Do grego hyper- ('acima') + latim calculus ('pedra', 'cálculo') + -emia ('sangue').

Origem

Século XIX

Termo médico cunhado a partir de raízes gregas: 'hyper-' (acima, em excesso) e 'kálkion' (cálcio).

Mudanças de sentido

Século XX - Atualidade

O sentido permaneceu estritamente técnico e médico, sem ressignificações populares ou coloquiais.

Diferente de termos que ganham usos figurados, 'hipercalcemia' manteve seu significado literal e clínico, sendo restrita a profissionais de saúde e pacientes.

Primeiro registro

Século XX

Presença em literatura médica e científica em português, possivelmente a partir de publicações acadêmicas e traduções de obras estrangeiras.

Representações

Século XX - Atualidade

Pode aparecer em produções audiovisuais (séries médicas, novelas) como parte de diagnósticos ou quadros clínicos de personagens, sempre com caráter técnico.

Comparações culturais

Atualidade

Inglês: 'hypercalcemia'. Espanhol: 'hipercalcemia'. Francês: 'hypercalcémie'. Alemão: 'Hyperkalzämie'. O termo é amplamente internacionalizado na terminologia médica.

Relevância atual

Atualidade

Mantém sua relevância como termo médico essencial para a identificação e tratamento de uma condição específica, sendo parte do vocabulário técnico da área da saúde no Brasil.

Origem Etimológica

Formada a partir do grego 'hyper-' (acima, em excesso) e 'kálkion' (cálcio), referindo-se a um nível elevado de cálcio.

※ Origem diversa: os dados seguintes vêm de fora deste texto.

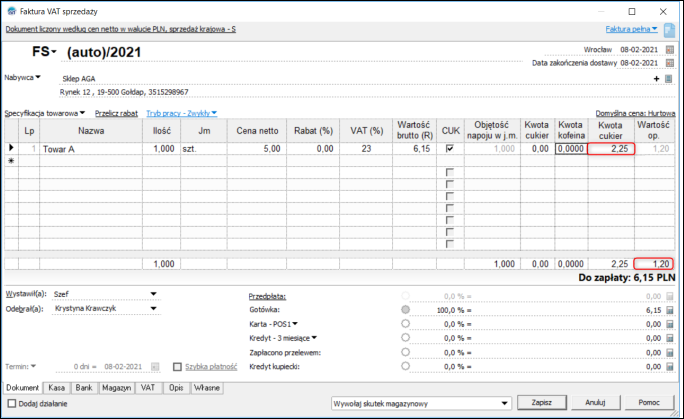Toggle CUK checkbox for Towar A

tap(449, 148)
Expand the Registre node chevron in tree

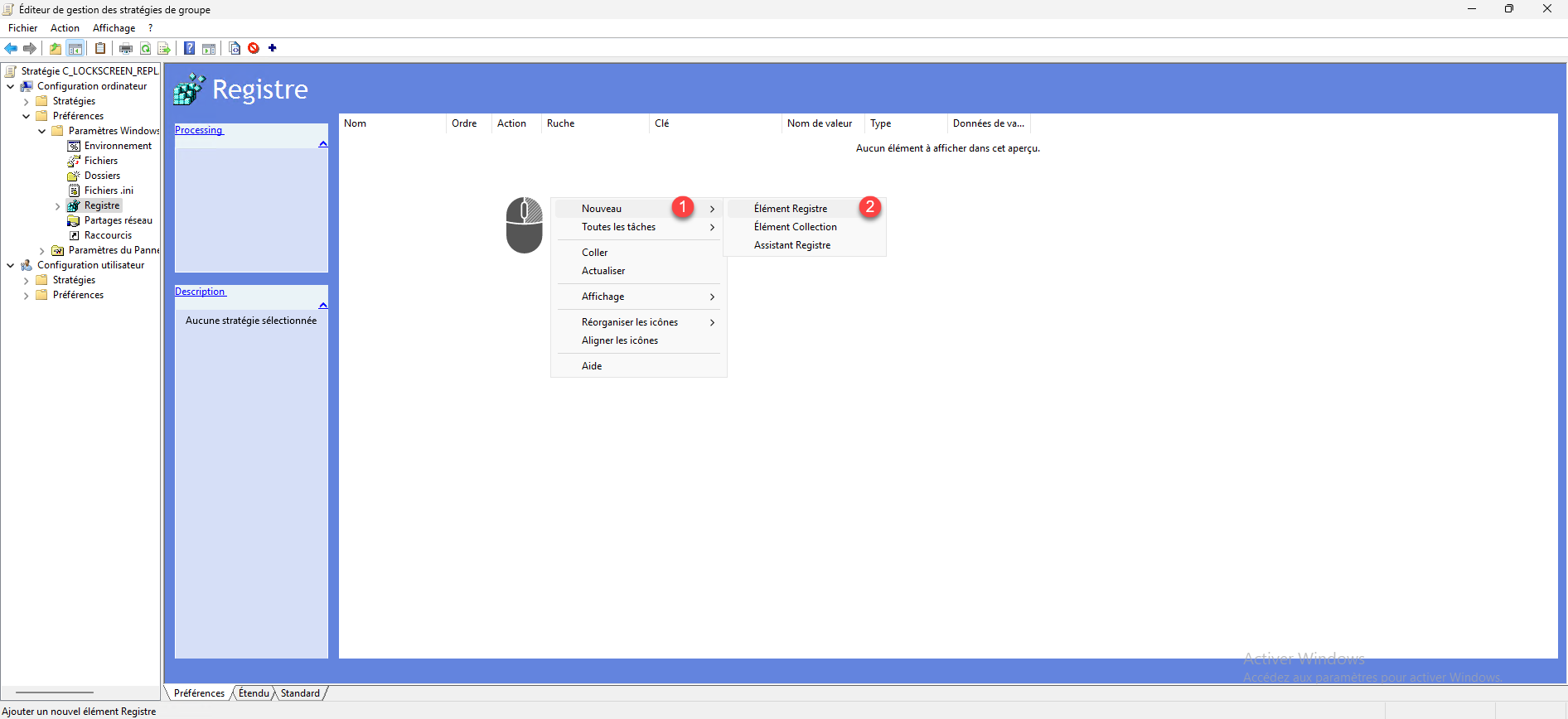coord(57,206)
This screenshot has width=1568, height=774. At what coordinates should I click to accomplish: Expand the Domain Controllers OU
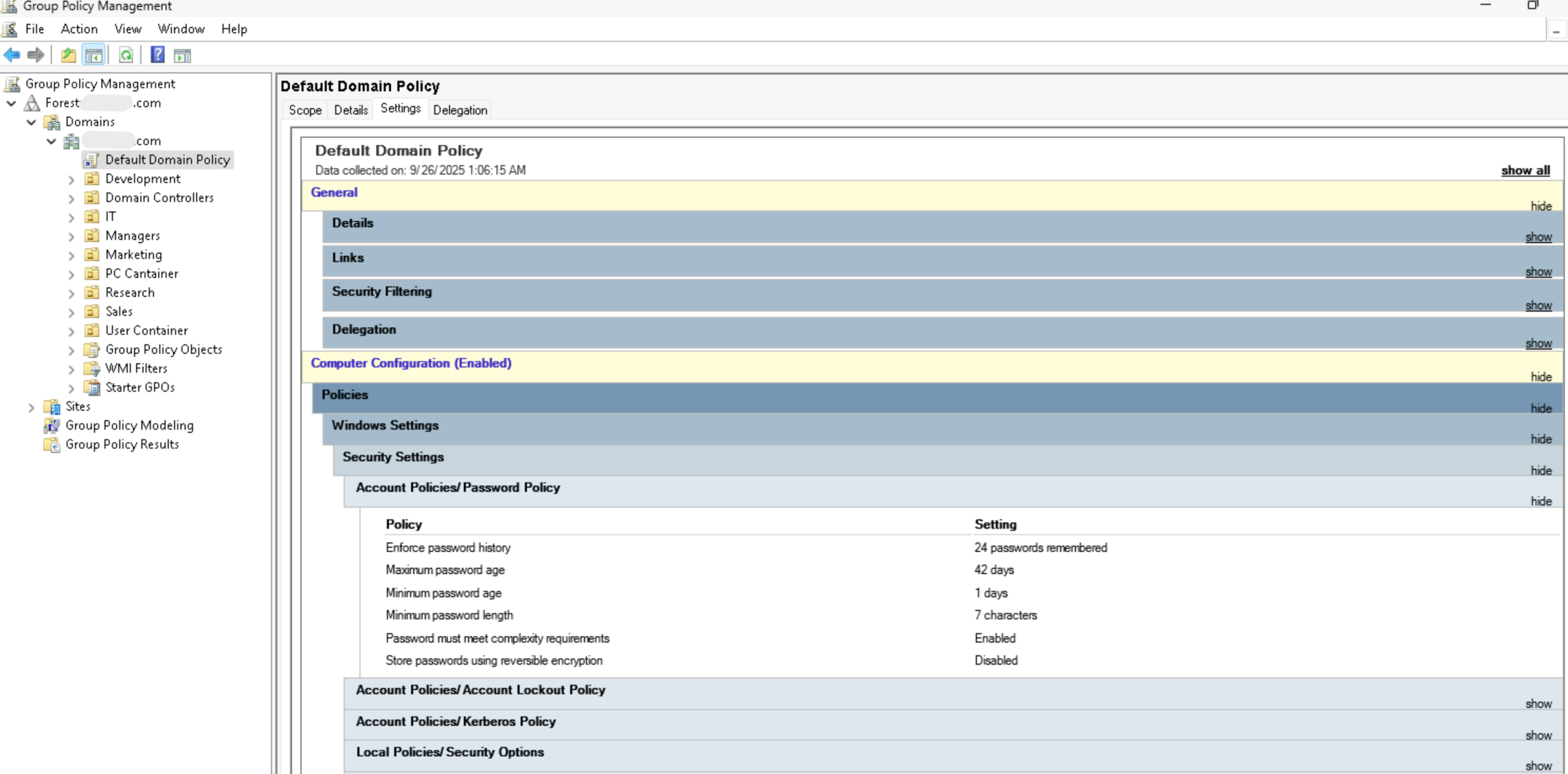click(71, 198)

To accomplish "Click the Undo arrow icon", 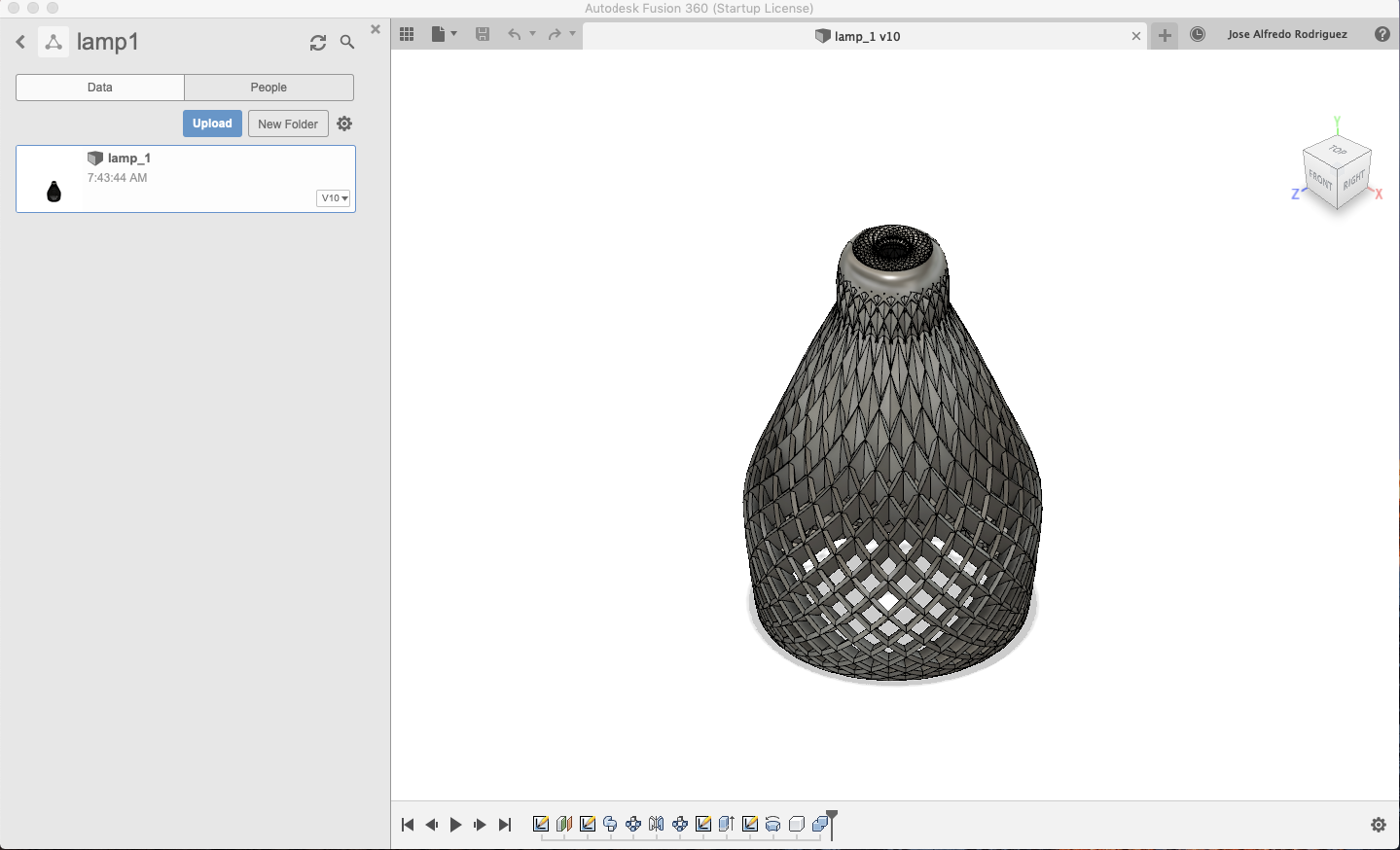I will 515,33.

Entrada na Língua Portuguesa

O termo 'hipercalcemia' entra no vocabulário médico e científico do português, provavelmente no século XX, com o avanço da medicina e da endocrinologia.

Uso Contemporâneo

Utilizada primariamente em contextos médicos e de saúde, referindo-se a uma condição clínica específica. A palavra é formal e dicionarizada.

hipercalcemia

Do grego hyper- ('acima') + latim calculus ('pedra', 'cálculo') + -emia ('sangue').